## About this task
From the entries that follow, report every line in which "will" occurs.

[Pixel coordinate grounding data]
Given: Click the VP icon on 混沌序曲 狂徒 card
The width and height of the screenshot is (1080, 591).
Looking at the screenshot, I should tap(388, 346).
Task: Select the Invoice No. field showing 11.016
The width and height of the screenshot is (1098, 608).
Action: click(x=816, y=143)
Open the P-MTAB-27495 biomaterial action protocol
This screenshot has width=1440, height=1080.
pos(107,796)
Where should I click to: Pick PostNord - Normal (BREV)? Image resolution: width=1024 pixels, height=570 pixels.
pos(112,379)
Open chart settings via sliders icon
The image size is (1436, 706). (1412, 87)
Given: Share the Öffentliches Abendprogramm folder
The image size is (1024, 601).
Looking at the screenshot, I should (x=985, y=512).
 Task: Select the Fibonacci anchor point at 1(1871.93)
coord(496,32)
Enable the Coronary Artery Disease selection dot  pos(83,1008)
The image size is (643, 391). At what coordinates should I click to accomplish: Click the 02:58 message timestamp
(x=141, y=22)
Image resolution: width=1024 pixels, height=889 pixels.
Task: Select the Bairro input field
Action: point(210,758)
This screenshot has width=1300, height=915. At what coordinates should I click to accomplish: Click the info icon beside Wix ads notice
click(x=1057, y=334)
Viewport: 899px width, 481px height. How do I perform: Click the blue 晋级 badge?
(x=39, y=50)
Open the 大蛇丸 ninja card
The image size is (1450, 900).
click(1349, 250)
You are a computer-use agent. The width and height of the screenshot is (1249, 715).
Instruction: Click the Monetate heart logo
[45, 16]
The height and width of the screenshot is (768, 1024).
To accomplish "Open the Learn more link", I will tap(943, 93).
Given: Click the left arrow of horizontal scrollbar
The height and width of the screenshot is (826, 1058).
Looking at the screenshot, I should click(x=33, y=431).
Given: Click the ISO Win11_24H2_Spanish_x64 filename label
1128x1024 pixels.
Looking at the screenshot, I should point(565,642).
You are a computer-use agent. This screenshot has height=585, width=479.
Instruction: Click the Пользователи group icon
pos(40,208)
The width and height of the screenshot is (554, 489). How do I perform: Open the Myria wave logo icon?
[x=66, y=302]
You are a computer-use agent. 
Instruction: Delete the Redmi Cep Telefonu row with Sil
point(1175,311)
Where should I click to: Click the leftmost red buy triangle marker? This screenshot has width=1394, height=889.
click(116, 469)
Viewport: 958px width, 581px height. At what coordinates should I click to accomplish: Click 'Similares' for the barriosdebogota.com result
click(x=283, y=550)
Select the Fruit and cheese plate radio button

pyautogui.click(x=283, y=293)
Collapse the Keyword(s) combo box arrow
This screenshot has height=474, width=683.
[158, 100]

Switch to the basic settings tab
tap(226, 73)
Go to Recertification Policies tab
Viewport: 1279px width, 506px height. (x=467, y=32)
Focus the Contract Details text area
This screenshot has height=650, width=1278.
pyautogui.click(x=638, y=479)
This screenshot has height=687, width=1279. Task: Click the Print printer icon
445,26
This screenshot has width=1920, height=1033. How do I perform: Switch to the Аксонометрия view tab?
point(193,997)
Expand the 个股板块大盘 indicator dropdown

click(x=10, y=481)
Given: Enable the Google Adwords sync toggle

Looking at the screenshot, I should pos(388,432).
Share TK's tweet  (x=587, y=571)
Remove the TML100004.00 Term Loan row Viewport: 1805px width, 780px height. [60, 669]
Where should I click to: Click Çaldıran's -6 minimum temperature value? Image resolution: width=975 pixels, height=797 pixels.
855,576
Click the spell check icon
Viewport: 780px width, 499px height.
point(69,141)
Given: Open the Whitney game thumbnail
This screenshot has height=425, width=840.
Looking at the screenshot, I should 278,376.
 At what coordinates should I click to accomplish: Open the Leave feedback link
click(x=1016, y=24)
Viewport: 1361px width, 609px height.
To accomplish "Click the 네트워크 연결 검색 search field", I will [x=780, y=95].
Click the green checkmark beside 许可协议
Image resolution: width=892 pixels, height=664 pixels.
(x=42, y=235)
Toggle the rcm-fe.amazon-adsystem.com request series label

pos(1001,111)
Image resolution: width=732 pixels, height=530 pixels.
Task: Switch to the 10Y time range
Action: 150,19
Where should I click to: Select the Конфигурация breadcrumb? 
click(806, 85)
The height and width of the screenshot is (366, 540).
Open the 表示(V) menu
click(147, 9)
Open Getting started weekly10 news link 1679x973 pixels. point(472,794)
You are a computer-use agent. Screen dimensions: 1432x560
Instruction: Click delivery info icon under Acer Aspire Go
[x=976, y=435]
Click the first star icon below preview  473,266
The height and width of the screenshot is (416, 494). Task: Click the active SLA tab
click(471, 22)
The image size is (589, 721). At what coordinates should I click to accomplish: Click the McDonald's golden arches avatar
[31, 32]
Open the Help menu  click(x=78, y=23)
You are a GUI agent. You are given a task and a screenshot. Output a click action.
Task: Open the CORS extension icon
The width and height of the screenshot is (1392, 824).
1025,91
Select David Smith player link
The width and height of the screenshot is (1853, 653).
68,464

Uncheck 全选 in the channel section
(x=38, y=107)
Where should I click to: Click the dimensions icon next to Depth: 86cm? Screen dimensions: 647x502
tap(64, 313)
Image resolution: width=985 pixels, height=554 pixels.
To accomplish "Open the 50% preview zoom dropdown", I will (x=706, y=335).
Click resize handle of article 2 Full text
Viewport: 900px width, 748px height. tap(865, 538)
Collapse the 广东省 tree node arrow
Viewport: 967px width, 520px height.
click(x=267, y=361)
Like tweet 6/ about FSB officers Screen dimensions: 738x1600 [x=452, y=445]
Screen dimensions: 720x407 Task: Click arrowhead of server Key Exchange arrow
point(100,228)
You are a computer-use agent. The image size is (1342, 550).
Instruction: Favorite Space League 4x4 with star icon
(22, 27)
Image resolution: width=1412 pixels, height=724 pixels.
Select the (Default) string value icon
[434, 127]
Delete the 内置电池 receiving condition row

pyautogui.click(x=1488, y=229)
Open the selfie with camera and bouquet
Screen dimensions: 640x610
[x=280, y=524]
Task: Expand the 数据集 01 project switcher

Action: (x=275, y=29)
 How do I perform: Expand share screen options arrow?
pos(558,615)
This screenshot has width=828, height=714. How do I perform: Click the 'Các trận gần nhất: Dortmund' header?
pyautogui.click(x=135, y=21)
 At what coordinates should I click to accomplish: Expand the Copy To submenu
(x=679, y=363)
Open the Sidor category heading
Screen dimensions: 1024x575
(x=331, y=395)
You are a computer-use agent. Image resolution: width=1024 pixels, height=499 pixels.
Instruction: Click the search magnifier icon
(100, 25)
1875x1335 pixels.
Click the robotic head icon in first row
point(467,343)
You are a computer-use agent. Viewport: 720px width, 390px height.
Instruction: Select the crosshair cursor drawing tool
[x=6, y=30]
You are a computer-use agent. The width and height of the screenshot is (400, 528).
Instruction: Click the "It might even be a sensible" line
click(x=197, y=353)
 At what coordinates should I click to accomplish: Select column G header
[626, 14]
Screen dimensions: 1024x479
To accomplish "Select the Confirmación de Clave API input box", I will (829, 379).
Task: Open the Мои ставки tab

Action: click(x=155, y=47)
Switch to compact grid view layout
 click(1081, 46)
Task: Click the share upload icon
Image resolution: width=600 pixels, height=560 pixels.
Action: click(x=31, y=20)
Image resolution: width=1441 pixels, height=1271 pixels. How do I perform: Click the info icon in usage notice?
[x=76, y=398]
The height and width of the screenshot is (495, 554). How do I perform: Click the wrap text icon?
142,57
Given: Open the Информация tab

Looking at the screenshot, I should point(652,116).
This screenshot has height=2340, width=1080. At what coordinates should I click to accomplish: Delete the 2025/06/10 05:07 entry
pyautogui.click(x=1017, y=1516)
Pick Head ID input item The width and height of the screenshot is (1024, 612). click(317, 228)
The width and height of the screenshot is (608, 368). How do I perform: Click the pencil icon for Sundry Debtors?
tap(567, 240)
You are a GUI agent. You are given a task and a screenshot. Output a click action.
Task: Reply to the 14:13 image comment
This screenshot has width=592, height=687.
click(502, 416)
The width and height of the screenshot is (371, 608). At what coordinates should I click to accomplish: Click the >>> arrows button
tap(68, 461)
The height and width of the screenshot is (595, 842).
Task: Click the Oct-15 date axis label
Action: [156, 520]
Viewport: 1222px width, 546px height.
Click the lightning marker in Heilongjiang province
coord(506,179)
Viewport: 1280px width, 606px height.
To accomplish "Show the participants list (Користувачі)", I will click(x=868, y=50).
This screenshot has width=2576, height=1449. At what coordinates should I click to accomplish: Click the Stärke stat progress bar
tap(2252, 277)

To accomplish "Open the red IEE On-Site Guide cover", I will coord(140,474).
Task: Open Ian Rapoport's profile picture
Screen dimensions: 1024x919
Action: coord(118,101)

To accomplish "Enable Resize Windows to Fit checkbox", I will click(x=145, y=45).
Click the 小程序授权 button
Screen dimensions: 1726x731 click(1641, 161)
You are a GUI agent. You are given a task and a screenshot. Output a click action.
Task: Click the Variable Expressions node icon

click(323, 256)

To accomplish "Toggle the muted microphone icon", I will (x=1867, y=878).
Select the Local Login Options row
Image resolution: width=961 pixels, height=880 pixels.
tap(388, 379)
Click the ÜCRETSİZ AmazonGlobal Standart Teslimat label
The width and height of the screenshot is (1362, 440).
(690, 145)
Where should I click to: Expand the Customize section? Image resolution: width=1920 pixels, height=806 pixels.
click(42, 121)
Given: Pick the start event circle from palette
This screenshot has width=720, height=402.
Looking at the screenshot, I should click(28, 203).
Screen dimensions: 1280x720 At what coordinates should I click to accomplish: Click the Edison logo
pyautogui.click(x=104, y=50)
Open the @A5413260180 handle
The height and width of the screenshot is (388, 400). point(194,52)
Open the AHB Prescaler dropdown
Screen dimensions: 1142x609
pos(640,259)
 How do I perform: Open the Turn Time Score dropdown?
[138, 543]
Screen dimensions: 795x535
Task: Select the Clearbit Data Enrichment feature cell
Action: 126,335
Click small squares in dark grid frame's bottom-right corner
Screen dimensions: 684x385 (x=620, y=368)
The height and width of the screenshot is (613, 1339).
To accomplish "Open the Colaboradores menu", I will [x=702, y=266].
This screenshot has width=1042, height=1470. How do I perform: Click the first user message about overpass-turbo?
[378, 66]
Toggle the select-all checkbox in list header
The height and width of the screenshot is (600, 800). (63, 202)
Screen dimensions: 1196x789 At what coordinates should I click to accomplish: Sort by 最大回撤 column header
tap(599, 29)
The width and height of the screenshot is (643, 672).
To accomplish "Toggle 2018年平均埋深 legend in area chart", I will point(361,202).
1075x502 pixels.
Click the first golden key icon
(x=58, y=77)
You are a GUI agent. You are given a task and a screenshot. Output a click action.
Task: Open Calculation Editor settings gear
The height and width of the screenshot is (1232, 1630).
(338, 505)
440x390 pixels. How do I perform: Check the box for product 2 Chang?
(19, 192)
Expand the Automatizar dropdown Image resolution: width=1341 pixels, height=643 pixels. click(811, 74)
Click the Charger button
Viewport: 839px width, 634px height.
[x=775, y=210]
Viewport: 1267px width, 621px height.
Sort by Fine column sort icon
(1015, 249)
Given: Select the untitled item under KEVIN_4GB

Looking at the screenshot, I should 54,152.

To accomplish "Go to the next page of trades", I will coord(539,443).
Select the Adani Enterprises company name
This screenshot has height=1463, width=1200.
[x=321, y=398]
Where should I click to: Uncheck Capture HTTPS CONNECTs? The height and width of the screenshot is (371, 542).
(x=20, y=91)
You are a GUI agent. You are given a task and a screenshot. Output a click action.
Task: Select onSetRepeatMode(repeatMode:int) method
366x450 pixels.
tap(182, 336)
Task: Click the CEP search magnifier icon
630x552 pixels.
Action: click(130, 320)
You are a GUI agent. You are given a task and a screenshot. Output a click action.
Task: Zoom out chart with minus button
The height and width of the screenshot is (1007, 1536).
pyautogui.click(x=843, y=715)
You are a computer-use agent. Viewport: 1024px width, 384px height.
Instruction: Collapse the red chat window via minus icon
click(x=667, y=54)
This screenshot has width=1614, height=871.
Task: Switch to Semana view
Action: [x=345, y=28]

## Expected answer
To accomplish "Open the Learn more link", I will tap(943, 93).
To accomplish "Click the 네트워크 연결 검색 search field", I will [x=780, y=95].
To accomplish "Open the 50% preview zoom dropdown", I will (x=706, y=335).
To accomplish "Select the Confirmación de Clave API input box", I will (829, 379).
To accomplish "Show the participants list (Користувачі)", I will click(x=868, y=50).
To accomplish "Open the red IEE On-Site Guide cover", I will coord(140,474).
To accomplish "Enable Resize Windows to Fit checkbox", I will click(x=145, y=45).
To accomplish "Toggle the muted microphone icon", I will (x=1867, y=878).
To accomplish "Open the Colaboradores menu", I will [x=702, y=266].
To accomplish "Toggle 2018年平均埋深 legend in area chart", I will point(361,202).
To accomplish "Go to the next page of trades", I will coord(539,443).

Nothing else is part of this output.